▸ **DATA TO PROCESS**
☆ ☆ ☆ ☆

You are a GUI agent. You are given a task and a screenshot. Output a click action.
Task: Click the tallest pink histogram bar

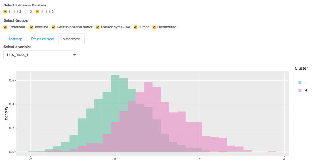(x=148, y=117)
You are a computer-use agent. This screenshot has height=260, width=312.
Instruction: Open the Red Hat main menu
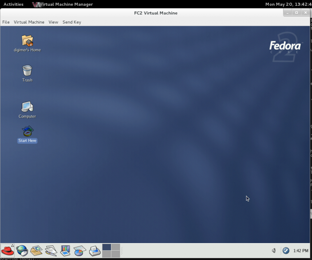pyautogui.click(x=8, y=251)
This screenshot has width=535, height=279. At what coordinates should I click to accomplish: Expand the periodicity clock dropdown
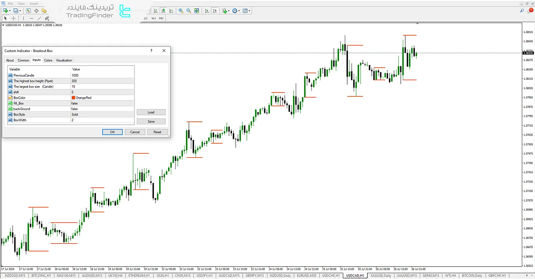(239, 11)
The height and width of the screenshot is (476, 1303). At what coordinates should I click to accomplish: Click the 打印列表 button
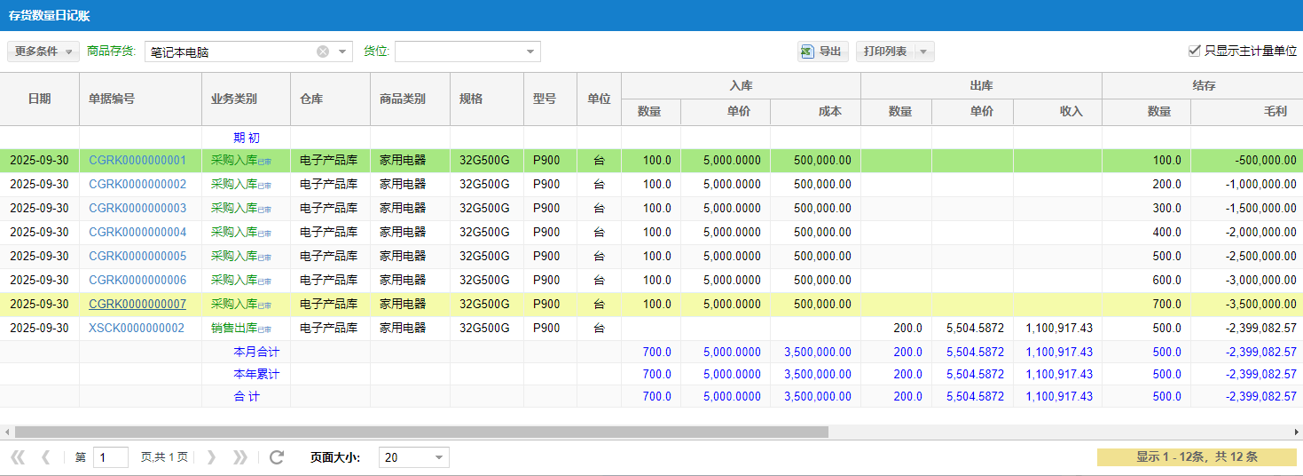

☆ ☆ ☆ ☆

▸ **YOUR OBJECTIVE**
Copy every line of text from the records above word for word, leaving out the pictures.

▸ **SOLUTION**
You are a GUI agent. You are given a task and a screenshot. Output a click action.
Task: Click the tallest pink histogram bar

(x=148, y=117)
You are a computer-use agent. This screenshot has height=260, width=312.
Instruction: Open the Red Hat main menu
pyautogui.click(x=8, y=251)
This screenshot has width=535, height=279. At what coordinates should I click to accomplish: Expand the periodicity clock dropdown
(239, 11)
The height and width of the screenshot is (476, 1303). At what coordinates should I click to accomplish: Click the 打印列表 button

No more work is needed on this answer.